**Your task**
Nothing but the lines from the top of the records through the line with "[کیفیت: 5 ستاره] (1268, 1178)" should be returned, exactly, and without pictures.

*** Data for review ***

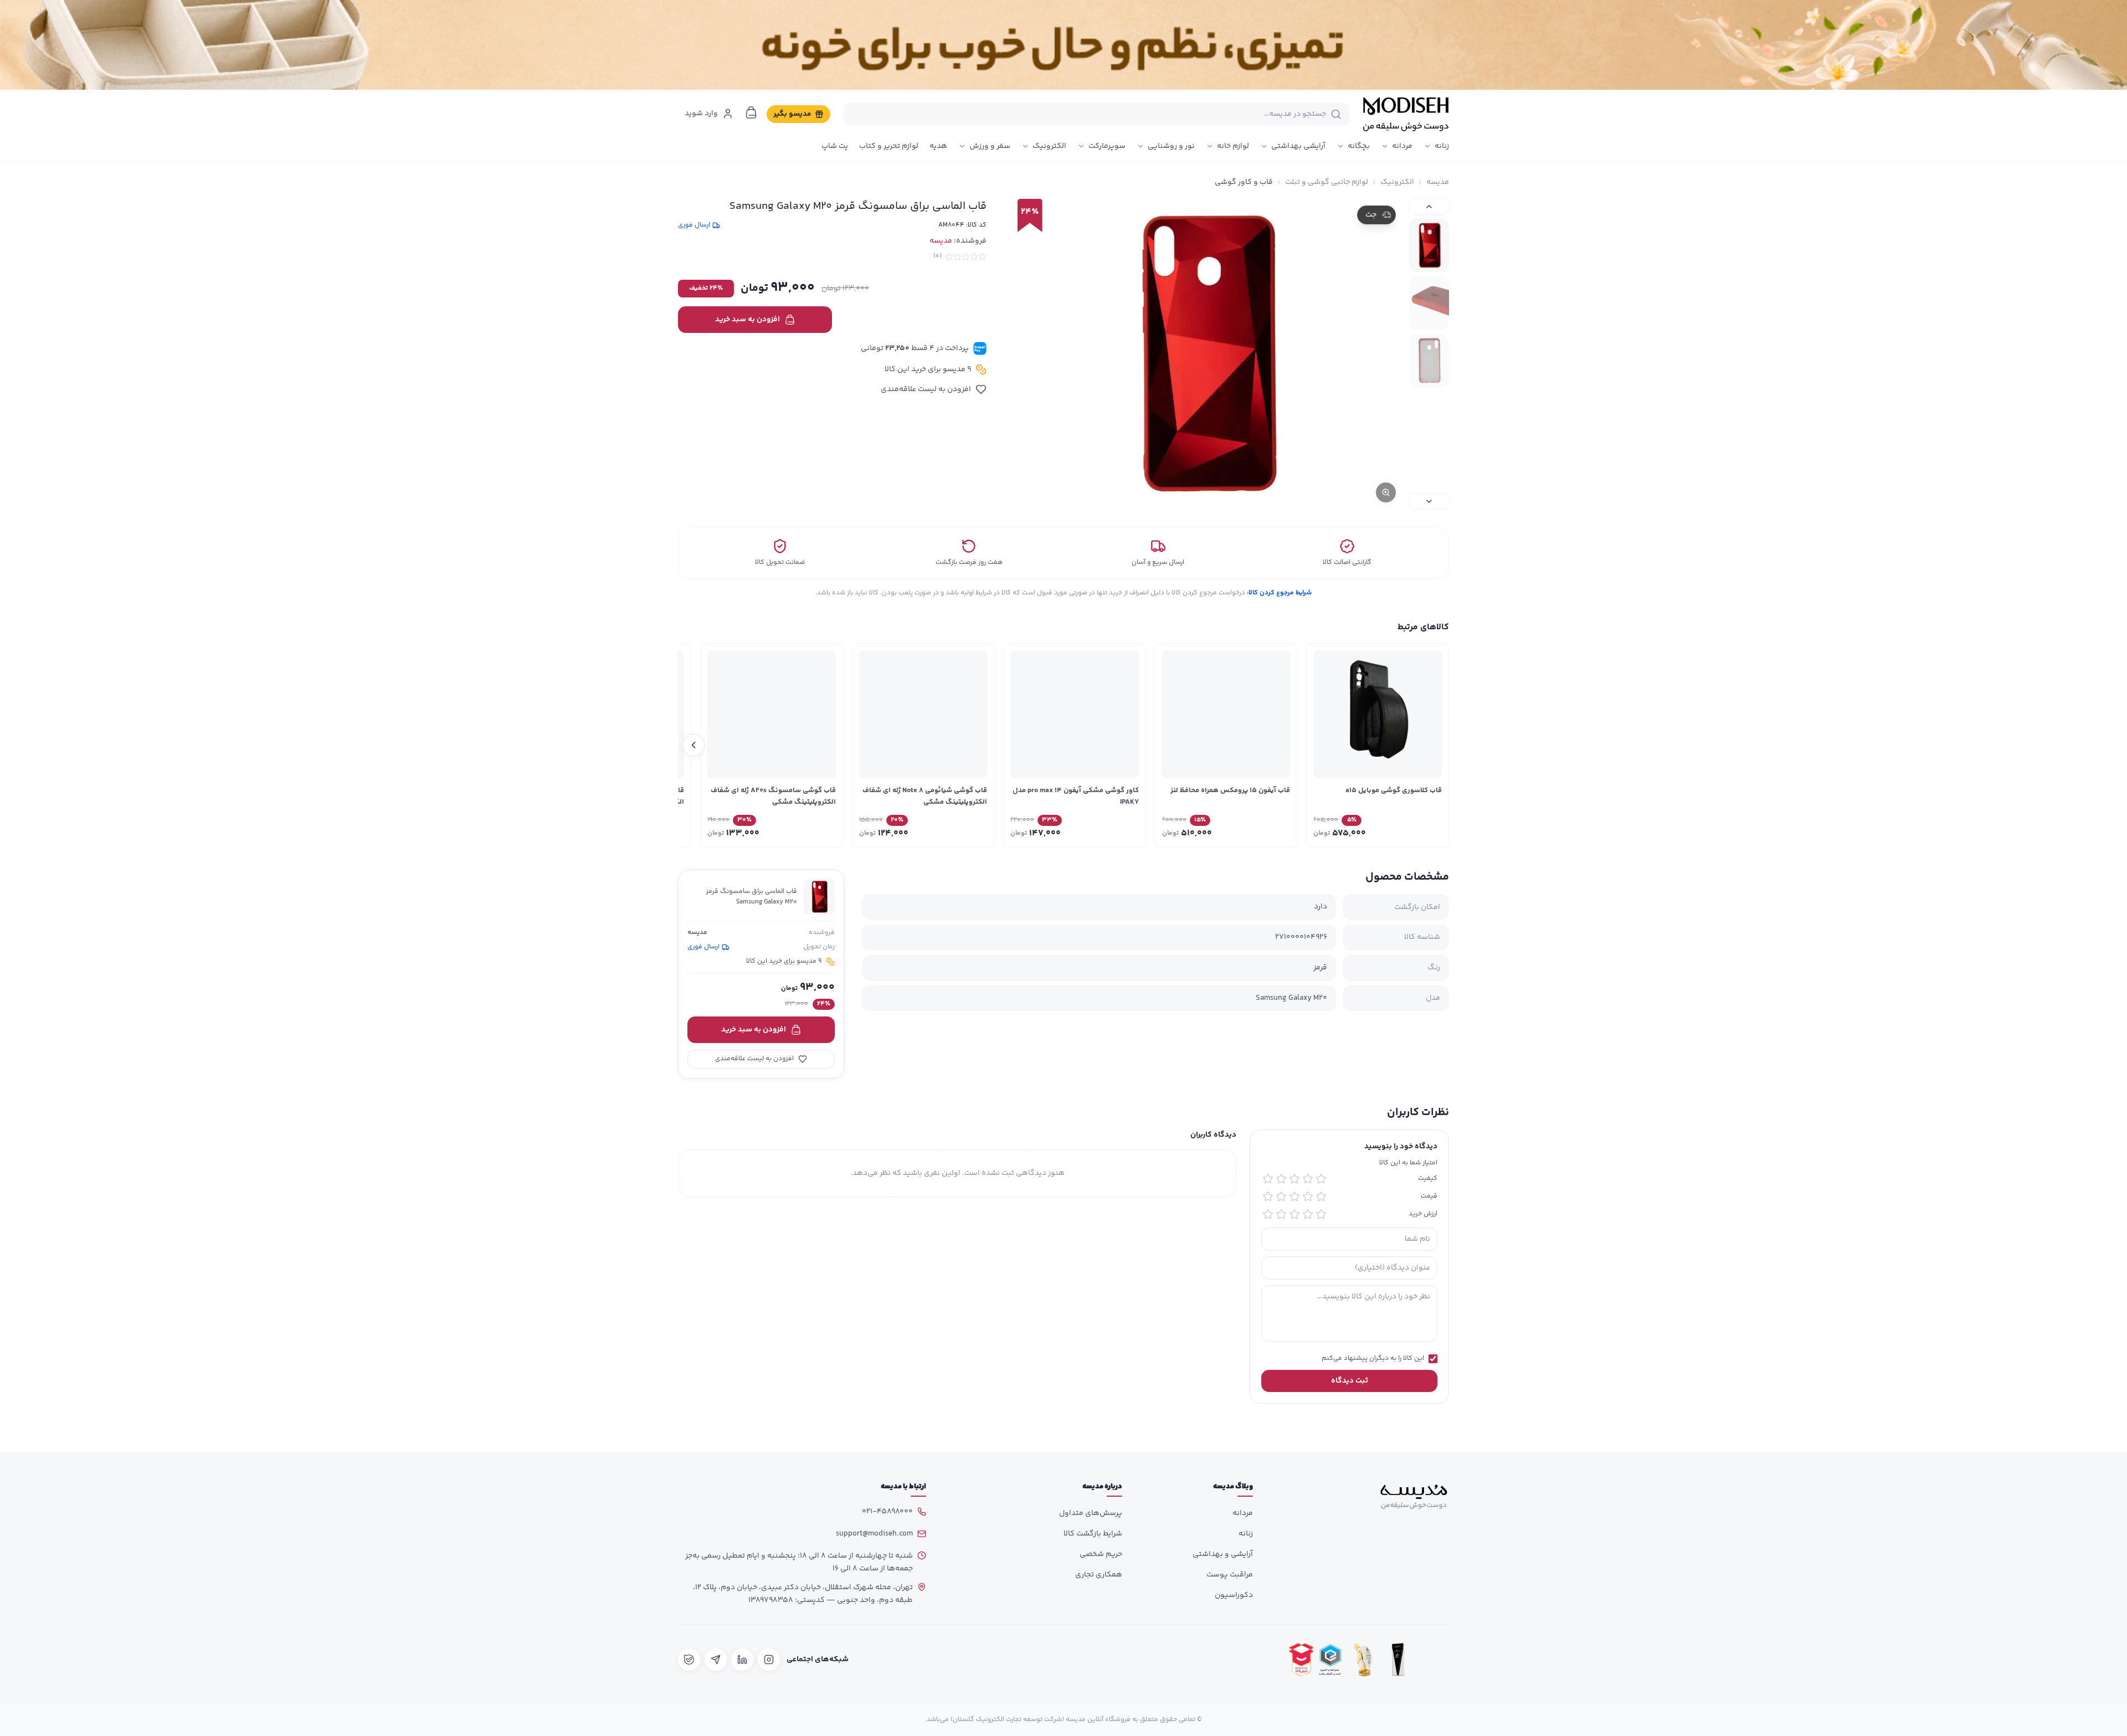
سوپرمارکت (1107, 146)
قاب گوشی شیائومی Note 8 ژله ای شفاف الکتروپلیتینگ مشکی (924, 796)
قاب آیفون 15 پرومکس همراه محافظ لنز (1230, 790)
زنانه (1442, 146)
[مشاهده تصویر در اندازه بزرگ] (1205, 354)
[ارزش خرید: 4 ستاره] (1281, 1214)
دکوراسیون (1234, 1595)
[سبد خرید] (751, 112)
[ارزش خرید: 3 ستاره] (1294, 1214)
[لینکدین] (742, 1659)
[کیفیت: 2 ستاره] (1307, 1178)
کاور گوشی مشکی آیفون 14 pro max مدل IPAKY (1076, 796)
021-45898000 (887, 1512)
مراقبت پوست (1229, 1574)
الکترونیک (1049, 146)
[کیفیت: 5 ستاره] (1268, 1178)
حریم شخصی (1101, 1554)
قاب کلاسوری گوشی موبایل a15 (1393, 790)
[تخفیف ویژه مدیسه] (1063, 45)
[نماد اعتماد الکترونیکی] (1433, 1659)
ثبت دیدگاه (1349, 1381)
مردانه (1402, 146)
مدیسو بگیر (792, 114)
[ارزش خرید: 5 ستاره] (1268, 1214)
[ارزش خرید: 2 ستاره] (1307, 1214)
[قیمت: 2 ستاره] (1307, 1196)
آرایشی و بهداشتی (1223, 1554)
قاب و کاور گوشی (1244, 182)
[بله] (689, 1659)
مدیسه (1437, 182)
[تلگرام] (716, 1659)
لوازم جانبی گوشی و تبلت (1326, 182)
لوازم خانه (1233, 146)
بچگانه (1359, 146)
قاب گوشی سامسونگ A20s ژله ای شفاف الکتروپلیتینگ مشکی (773, 796)
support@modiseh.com (874, 1534)
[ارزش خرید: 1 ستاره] (1321, 1214)
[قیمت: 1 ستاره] (1321, 1196)
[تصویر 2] (1429, 303)
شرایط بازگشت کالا (1093, 1533)
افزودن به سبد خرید (747, 320)
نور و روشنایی (1171, 146)
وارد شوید (701, 113)
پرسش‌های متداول (1090, 1513)
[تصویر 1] (1429, 245)
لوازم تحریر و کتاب (888, 146)
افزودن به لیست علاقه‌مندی (926, 389)
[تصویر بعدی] (1429, 501)
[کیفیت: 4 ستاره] (1281, 1178)
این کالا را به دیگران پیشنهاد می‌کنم (1373, 1358)
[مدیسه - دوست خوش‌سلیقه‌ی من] (1406, 114)
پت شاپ (834, 146)
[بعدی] (693, 745)
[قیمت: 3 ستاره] (1294, 1196)
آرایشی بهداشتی (1298, 146)
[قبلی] (1433, 745)
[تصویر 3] (1429, 360)
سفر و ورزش (989, 146)
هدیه (938, 146)
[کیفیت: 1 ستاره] (1321, 1178)
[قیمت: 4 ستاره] (1281, 1196)
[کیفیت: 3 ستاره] (1294, 1178)
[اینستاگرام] (769, 1659)
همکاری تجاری (1098, 1574)
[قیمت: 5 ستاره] (1268, 1196)
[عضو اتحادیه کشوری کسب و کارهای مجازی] (1330, 1659)
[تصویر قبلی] (1429, 206)
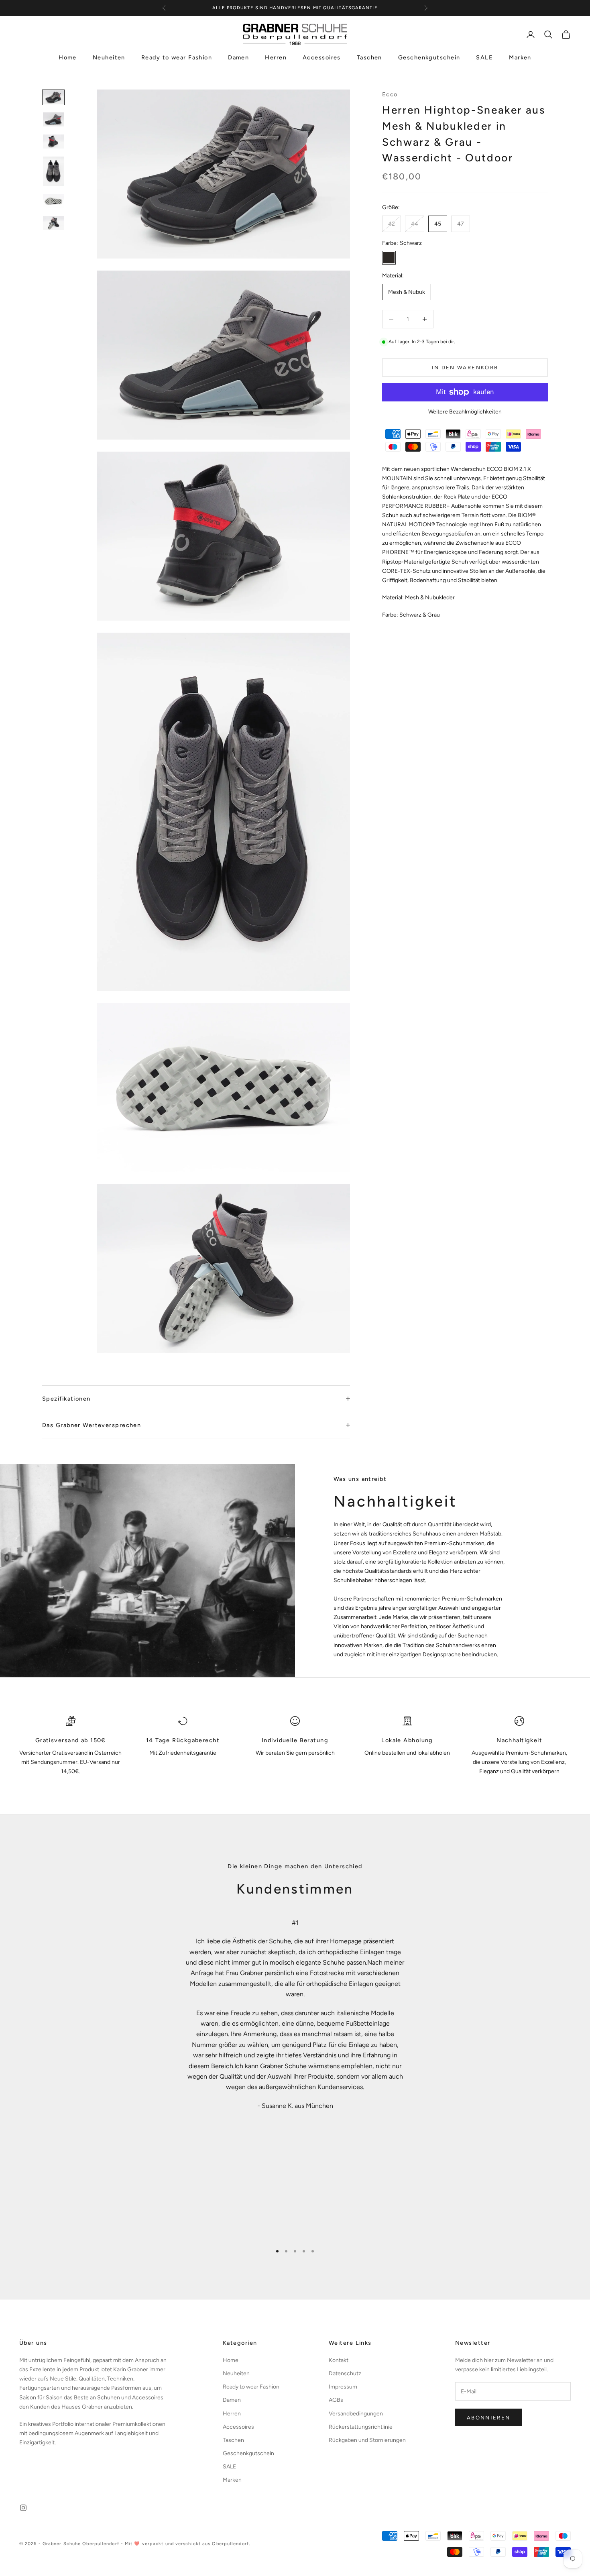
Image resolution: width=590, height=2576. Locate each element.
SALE (484, 57)
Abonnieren (488, 2418)
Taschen (369, 57)
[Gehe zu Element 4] (53, 171)
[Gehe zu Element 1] (53, 97)
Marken (520, 57)
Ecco (390, 94)
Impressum (343, 2386)
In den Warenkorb (465, 368)
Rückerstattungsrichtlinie (361, 2426)
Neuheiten (109, 57)
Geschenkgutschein (429, 57)
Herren (276, 57)
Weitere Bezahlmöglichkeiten (465, 411)
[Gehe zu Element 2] (53, 119)
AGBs (336, 2400)
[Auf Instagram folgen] (23, 2508)
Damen (238, 57)
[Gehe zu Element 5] (53, 201)
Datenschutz (345, 2373)
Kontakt (338, 2360)
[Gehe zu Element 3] (53, 141)
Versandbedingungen (356, 2413)
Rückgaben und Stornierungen (367, 2440)
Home (68, 57)
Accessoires (322, 57)
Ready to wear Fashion (176, 57)
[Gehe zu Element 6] (53, 223)
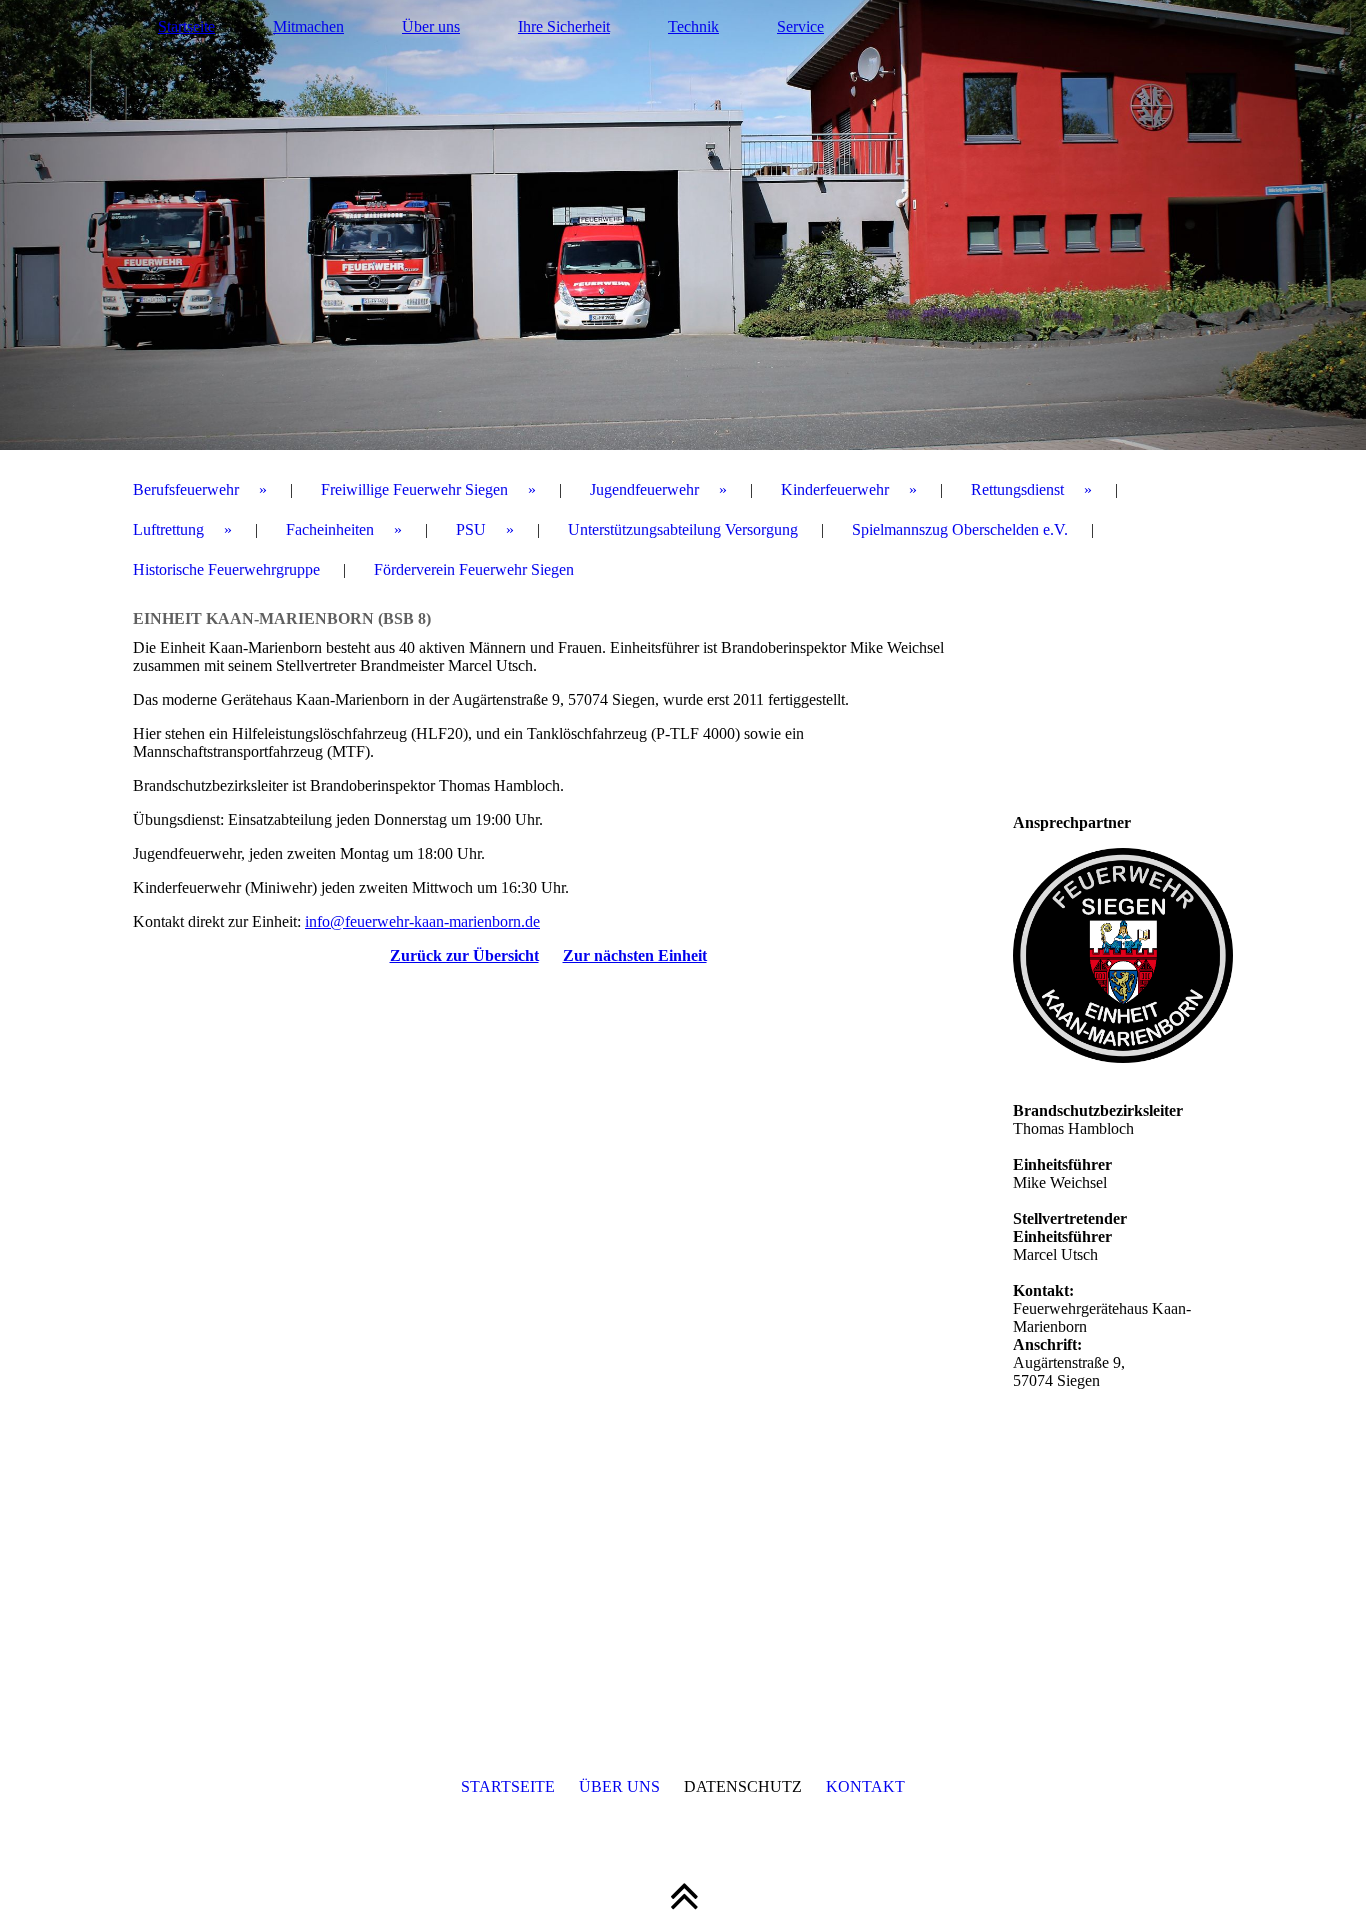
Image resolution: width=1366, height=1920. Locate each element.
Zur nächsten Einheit (635, 955)
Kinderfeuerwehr (835, 489)
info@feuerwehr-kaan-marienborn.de (422, 921)
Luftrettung (168, 529)
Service (800, 26)
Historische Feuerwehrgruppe (226, 569)
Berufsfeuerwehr (186, 489)
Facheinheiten (330, 529)
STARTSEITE (508, 1786)
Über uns (431, 26)
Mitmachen (308, 26)
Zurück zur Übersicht (464, 955)
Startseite (186, 26)
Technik (693, 26)
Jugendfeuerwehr (644, 489)
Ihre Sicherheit (564, 26)
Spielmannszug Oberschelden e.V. (960, 529)
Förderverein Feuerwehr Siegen (474, 569)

*** End of Data for review ***

**Exercise answer**
سوپرمارکت (1107, 146)
قاب گوشی شیائومی Note 8 ژله ای شفاف الکتروپلیتینگ مشکی (924, 796)
قاب آیفون 15 پرومکس همراه محافظ لنز (1230, 790)
زنانه (1442, 146)
[مشاهده تصویر در اندازه بزرگ] (1205, 354)
[ارزش خرید: 4 ستاره] (1281, 1214)
دکوراسیون (1234, 1595)
[سبد خرید] (751, 112)
[ارزش خرید: 3 ستاره] (1294, 1214)
[لینکدین] (742, 1659)
[کیفیت: 2 ستاره] (1307, 1178)
کاور گوشی مشکی آیفون 14 pro max مدل IPAKY (1076, 796)
021-45898000 (887, 1512)
مراقبت پوست (1229, 1574)
الکترونیک (1049, 146)
[کیفیت: 5 ستاره] (1268, 1178)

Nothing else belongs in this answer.